Like he's anything but a faceup, non defense playing 4 :laugh:


----------



## f22egl (Jun 3, 2004)

The team really sucked against Indiana. And a lot of it was on the offensive end. Haywood jacked up a lot bad shots. Arenas isn't playing aggressive enough; only took 10 shots against the Pacers. Butler has been really crappy for himself too. After averaging 4 assists per game last season, Butler only has 3 assists THE ENTIRE season through 6 games.


----------



## Dre (Jun 20, 2003)

I read on Hoopshype where Butler says Flip wants him to have the Wally Sczerbibbjb/Rip Hamilton role in the offense. Less about handling the ball, more about coming off screens and popping.


----------



## byrondarnell66 (Jul 18, 2004)

Dre™ said:


> Like he's anything but a faceup, non defense playing 4 :laugh:


Very true but after watching that horrible performance from the sidelines I would ripped them one too. There was no effort at all, Jamison atlests plays with effort.


----------



## HB (May 1, 2004)

This team is really bad right now. 2-5, WTF, werent they supposed to be a dark horse in the East


----------



## byrondarnell66 (Jul 18, 2004)

HB said:


> This team is really bad right now. 2-5, WTF, werent they supposed to be a dark horse in the East


Well its not like they are losing to bad teams (less Indy with a allstar in Granger). The team has no chemistry and only two offensive weapons Gil and Caron right now. Teams have alrady figured out the Wizards, Double team Gil make him force shots, Defend Caron and make everyone else make shots (which hasn't happened besids Blatche). Kind of difficult. Should be intresting when Antawn and Miller comes back.


----------



## f22egl (Jun 3, 2004)

HB said:


> This team is really bad right now. 2-5, WTF, werent they supposed to be a dark horse in the East


The Wizards simply are not deep enough in the big man department to sustain an injury to Antawn Jamison who is a very good 20 ppg and 9 rpg over the past 3 seasons. While he's a liability on the defensive end, it's very clear that the Wizards are missing him on the offensive end of the floor.


----------



## R-Star (Jun 13, 2002)

Dre™ said:


> Like he's anything but a faceup, non defense playing 4 :laugh:


Someone needs to say something. Good on Jamison. Guy should be playing the 3 anyways. I've never seen him as a 4.


----------



## Bob Schlobb (May 26, 2009)

R-Star said:


> Someone needs to say something. Good on Jamison. Guy should be playing the 3 anyways. I've never seen him as a 4.

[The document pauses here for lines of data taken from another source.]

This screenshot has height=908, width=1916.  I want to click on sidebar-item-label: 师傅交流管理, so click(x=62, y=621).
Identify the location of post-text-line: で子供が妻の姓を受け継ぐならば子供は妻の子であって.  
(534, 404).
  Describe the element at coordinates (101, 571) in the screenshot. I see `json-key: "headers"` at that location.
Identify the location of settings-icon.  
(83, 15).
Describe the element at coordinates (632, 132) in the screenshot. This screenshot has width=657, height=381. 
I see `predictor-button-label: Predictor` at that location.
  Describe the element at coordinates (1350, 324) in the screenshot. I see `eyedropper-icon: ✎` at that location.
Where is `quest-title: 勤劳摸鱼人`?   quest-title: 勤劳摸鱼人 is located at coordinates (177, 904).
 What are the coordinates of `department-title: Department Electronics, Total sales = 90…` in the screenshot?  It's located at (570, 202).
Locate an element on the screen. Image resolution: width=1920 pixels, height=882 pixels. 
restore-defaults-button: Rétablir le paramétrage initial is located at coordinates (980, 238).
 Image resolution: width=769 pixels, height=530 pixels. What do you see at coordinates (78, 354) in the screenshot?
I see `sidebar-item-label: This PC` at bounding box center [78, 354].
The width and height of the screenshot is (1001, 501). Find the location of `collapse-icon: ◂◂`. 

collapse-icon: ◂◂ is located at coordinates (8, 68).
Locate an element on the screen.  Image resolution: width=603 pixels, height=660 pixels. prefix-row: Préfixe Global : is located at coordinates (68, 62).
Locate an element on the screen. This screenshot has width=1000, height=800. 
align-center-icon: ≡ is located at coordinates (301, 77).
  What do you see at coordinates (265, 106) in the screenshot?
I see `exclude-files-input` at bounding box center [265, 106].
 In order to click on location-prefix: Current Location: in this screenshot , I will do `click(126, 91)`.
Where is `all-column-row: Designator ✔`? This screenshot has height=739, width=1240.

Yeah, because he has the footspeed to cover small forwards and who needs Caron Butler anyway?


----------



## byrondarnell66 (Jul 18, 2004)

Bob Schlobb said:


> Yeah, because he has the footspeed to cover small forwards and who needs Caron Butler anyway?


I believe he is saying move Caron to the 2 spot, even normally hes a 3. Blatche and Haywood is more capable of backing up Jamisons lack of defence. Jamison and Arenas cant guard anybody.


----------



## R-Star (Jun 13, 2002)

Like byron said, Jamison can't guard anyone anyways. I'm saying he should be a 3, but Caron is obviously the better player. Jamison is playing out of position is all I was saying.


----------